Clinicopathological and ultrastructural features of DFs described by the previously published studies: The PubMed electronic search was performed. It yielded 290 results, of which 201 were excluded from the review. The remaining 89 articles about CD34-positive DFs have undergone “abstract review”. These studies covered a period of 27 years (1992 to 2019). A total of 278 cases (representing 12 studies) with the final DFs/fibrous histiocytoma diagnosis were included. Most cases were negative for CD34 protein expression (227 DFs), whereas only 51 DFs showed aberrant expression of CD34 protein [8,9,10,11,12,13,14,15,16,17,18,19]. Figure 1 represents a summary of the literature search and study selection flow chart. Analysis of the DF cases with aberrant expression of CD34 revealed several observations: (i) the average age was 38 years old [21]; (ii) the lesions were more common in females; (iii) extremities were the most commonly affected sites, refs. [21,22,23,24,25,26,27,28,29,30,31,32]; and (iv) aberrant CD34 protein expression was seen mainly at the periphery rather than the center of these lesions [21]. Some studies suggested that a combination of immunostaining (CD34, D2-40, and factor-XIIIa) is essential to separate these lesions from DFSP [21,24,29]. Other studies indicated that the use of novel immunostains such as insulin-like growth factor-binding protein 7 (IGFBP7), Stromelysin-3 (matrix metalloproteinase family member, MMP-11), CD163 (a hemoglobin scavenger receptor), and HMGA1 and HMGA2 (High-Mobility Group Proteins are architectural transcription factors) [22,25,26,27]. These immunostains were usually positive in most DFs and negative in most DFSP [22,25,26,27]. Tenascin (a matrix glycoprotein) is another new marker that can help differentiate CD34-positive DFs from DFSP. The over-expression of tenascin was observed at the dermal-epidermal junction overlying the lesion in DFs. Alternatively, tenascin protein expression was absent at the dermal-epidermal junction overlying DFSPs [28]. A summary of these studies is shown in Table 1 and Figure 2.

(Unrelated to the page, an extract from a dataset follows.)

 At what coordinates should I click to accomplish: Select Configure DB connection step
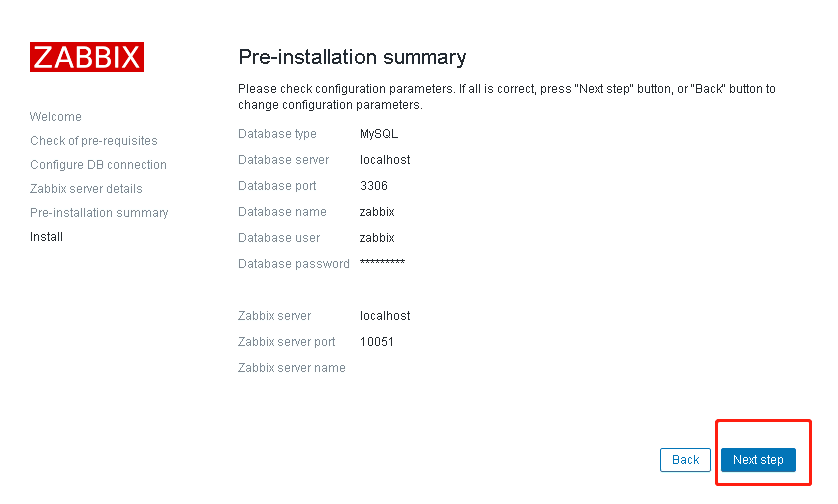click(98, 165)
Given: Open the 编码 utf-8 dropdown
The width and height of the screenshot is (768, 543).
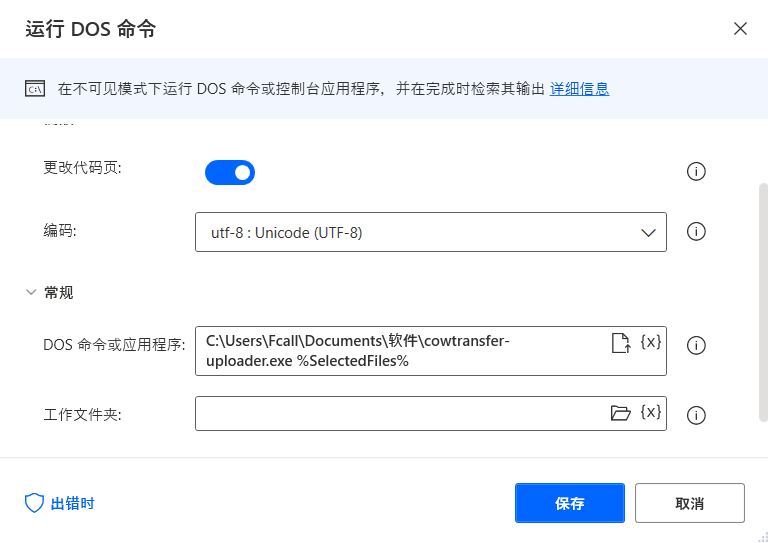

A-B-C: Histological and immunohistochemical particularities of dermatofibrosarcoma protuberans diagnosed in a 54-year-old female that presented a nodule on the left shoulder. The tumor is centered in the dermis and subcutis. Grenz zone is involved. It is composed of spindle-shaped cells arranged in storiform to the whorled pattern. The tumor cells are diffusely and strongly positive for CD34 protein expression. A: inset shows the infiltration of the subcutaneous fat by the neoplastic cells. C: inset shows the positive expression of CD34 in the lamina propria of the intestine (positive control). (Original magnifications: A: 100×, inset: 200×; B: 100×; and C: 200×, inset: 400×).
D-E-F (Case #7): Histological and immunohistochemical particularities of CD34- negative dermatofibroma diagnosed in a 63-year-old female that presented with a hypopigmented, raised lesion on the right leg. Histologically, the lesion is large and composed of non-encapsulated, dermally centered, densely cellular spindle cell lesion, separated by collagen bundles and arranged in vague bundle patterns. Grenz zone is present. The lesional cells are negative for CD34 protein expression (D: inset). The perilesional tissue shows a rim-like diffuse CD34 positive reaction in the dendritic cells. F: inset showing positive CD34 protein immunolabelling of the endothelial cells versus its complete absence in the lesional spindle-shaped cells (Original magnifications: A: 100×, inset: 200×; B:100×; and C: 200×, inset: 400×).
G-H-I (Case #3): Histological and immunohistochemical particularities of dermatofibroma with aberrant expression of CD34 protein, diagnosed in a 57-year-old female who presented with a nodule on the skin of the shoulder. Histologically, there is a small non-encapsulated, dermally centered, fairly cellular spindle cell lesion with cells arranged in a vague fascicular pattern. The spindle cells entrap some dermal collagen bundles (G: inset). Grenz zone is present. The lesional cells are weakly to moderately positive for CD34 protein expression (I: inset). (Original magnifications: A: 100×, inset: 200×; B: 100×; and C: 200×, inset: 400×).
A review of the studies addressing the ultrastructural features of DFs revealed that these lesions are composed of diverse cell types. They include cells with histiocytic, myofibroblastic, and fibroblastic features [2,3,13]. Other features include the presence of pools of mucin (myxoid variant) [12], phagolysosomes and glycogen granules (granular variant) [14], collagen with a mesh-like appearance [4], and phagocytized elastic fibers (atrophic variant) [15]. A summary of these findings is presented in Table 2.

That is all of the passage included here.